For Each byt In bytes
Console.Write("{0:X2} ", byt)
Next
Console.WriteLine()
Console.WriteLine()
' Decode the ASCII bytes.
Dim str2 As String = enc.GetString(bytes)
Console.WriteLine("Round-trip: {0}", str1.Equals(str2))
If Not str1.Equals(str2) Then
Console.WriteLine(str2)
For Each ch In str2
Console.Write("{0} ", Convert.ToUInt16(ch).ToString("X4"))
Next
Console.WriteLine()
End If
End Sub
End Module
' The example displays the following output:
' Ⓢ ⁵ ∞
' 24C8 0020 2075 0020 221E
'
' Encoded bytes: 3F 20 3F 20 3F
'
' Round-trip: False
' ? ? ?
' 003F 0020 003F 0020 003F
using System;
using System.Text;
public class Example
{
public static void Main()
{
Encoding enc = Encoding.ASCII;
string str1 = "\u24C8 \u2075 \u221E";
Console.WriteLine(str1);
foreach (var ch in str1)
Console.Write("{0} ", Convert.ToUInt16(ch).ToString("X4"));
Console.WriteLine("\n");
// Encode the original string using the ASCII encoder.

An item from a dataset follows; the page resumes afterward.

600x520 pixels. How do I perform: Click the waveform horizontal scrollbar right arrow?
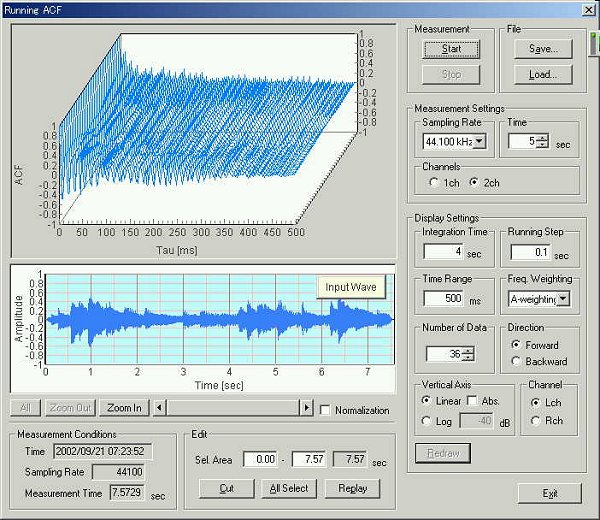[307, 408]
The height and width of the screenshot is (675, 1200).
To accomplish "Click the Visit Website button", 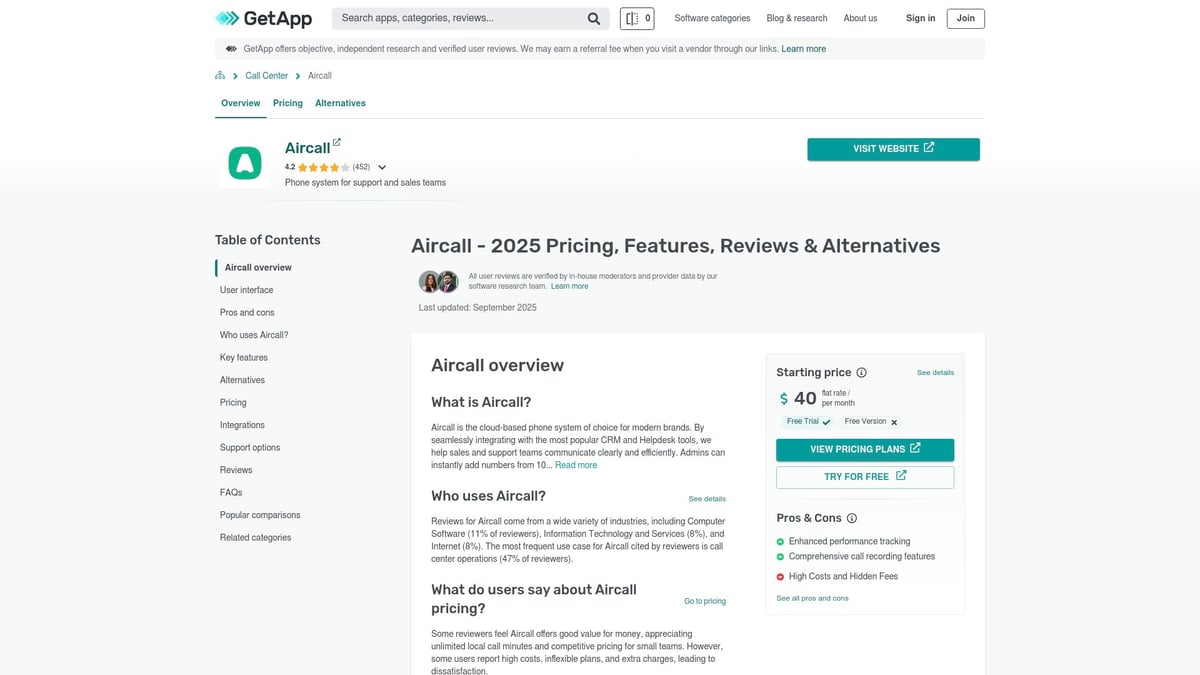I will click(893, 149).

byte[] bytes = enc.GetBytes(str1);
Console.Write("Encoded bytes: ");
foreach (var byt in bytes)
Console.Write("{0:X2} ", byt);
Console.WriteLine("\n");
// Decode the ASCII bytes.
string str2 = enc.GetString(bytes);
Console.WriteLine("Round-trip: {0}", str1.Equals(str2));
if (! str1.Equals(str2)) {
Console.WriteLine(str2);
foreach (var ch in str2)
Console.Write("{0} ", Convert.ToUInt16(ch).ToString("X4"));
Console.WriteLine();
}
}
}
// The example displays the following output:
// Ⓢ ⁵ ∞
// 24C8 0020 2075 0020 221E
//
// Encoded bytes: 3F 20 3F 20 3F
//
// Round-trip: False
// ? ? ?
// 003F 0020 003F 0020 003F
The .NET Framework includes the EncoderReplacementFallback and DecoderReplacementFallback classes, which substitute a replacement string if a character does not map exactly in an encoding or decoding operation. By default, this replacement string is a question mark, but you can call a class constructor overload to choose a different string. Typically, the replacement string is a single character, although this is not a requirement. The following example changes the behavior of the code page 1252 encoder by instantiating an EncoderReplacementFallback object that uses an asterisk (*) as a replacement string.
Imports System.Text
Module Example
Public Sub Main()
Dim cp1252r As Encoding = Encoding.GetEncoding(1252,
New EncoderReplacementFallback("*"),
New DecoderReplacementFallback("*"))
Dim str1 As String = String.Format("{0} {1} {2}", ChrW(&h24C8), ChrW(&h2075), ChrW(&h221E))
Console.WriteLine(str1)
For Each ch In str1
Console.Write("{0} ", Convert.ToUInt16(ch).ToString("X4"))
Next
Console.WriteLine()
Dim bytes() As Byte = cp1252r.GetBytes(str1)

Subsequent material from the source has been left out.